### Material provided
►

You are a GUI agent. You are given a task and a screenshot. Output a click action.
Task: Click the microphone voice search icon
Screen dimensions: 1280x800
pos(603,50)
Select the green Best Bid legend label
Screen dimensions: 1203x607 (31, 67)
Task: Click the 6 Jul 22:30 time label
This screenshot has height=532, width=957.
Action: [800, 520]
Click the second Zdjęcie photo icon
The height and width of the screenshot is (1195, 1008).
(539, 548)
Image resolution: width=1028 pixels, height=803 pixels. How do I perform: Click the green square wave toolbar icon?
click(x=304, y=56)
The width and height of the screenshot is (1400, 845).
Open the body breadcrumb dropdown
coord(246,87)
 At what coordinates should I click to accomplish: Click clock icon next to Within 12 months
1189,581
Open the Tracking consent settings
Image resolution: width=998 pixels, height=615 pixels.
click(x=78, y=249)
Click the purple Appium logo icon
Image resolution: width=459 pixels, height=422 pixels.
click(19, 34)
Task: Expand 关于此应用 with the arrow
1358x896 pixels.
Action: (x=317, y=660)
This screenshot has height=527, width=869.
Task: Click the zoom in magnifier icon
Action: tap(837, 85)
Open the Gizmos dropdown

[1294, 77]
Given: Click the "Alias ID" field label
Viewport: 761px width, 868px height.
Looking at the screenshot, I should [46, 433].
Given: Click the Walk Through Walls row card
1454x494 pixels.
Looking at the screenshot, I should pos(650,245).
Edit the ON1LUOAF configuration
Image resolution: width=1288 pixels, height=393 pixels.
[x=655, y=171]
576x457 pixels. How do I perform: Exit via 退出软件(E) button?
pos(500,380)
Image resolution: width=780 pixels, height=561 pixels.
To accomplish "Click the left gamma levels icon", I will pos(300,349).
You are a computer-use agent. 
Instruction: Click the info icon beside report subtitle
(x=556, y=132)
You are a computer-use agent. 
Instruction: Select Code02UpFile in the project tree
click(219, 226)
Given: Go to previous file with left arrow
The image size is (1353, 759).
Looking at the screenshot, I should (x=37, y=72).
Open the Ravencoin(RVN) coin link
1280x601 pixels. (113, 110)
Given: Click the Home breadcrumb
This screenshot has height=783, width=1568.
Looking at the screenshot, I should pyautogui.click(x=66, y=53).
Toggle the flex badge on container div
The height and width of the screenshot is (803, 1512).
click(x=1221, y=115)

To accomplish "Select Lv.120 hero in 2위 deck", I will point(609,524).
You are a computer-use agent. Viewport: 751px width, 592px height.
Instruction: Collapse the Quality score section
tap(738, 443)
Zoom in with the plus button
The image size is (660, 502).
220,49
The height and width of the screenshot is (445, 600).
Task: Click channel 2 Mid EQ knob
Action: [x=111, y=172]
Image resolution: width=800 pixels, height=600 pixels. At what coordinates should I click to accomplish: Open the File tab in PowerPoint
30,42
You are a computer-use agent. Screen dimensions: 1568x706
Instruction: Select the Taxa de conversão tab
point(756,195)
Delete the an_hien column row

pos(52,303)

◄

Gather every line of the material that contains the string "computer", matching case exactly.

You are a computer-use agent. 
You are a computer-use agent. 
You are a computer-use agent. Viewport: 751px width, 592px height.
You are a computer-use agent. Screen dimensions: 1568x706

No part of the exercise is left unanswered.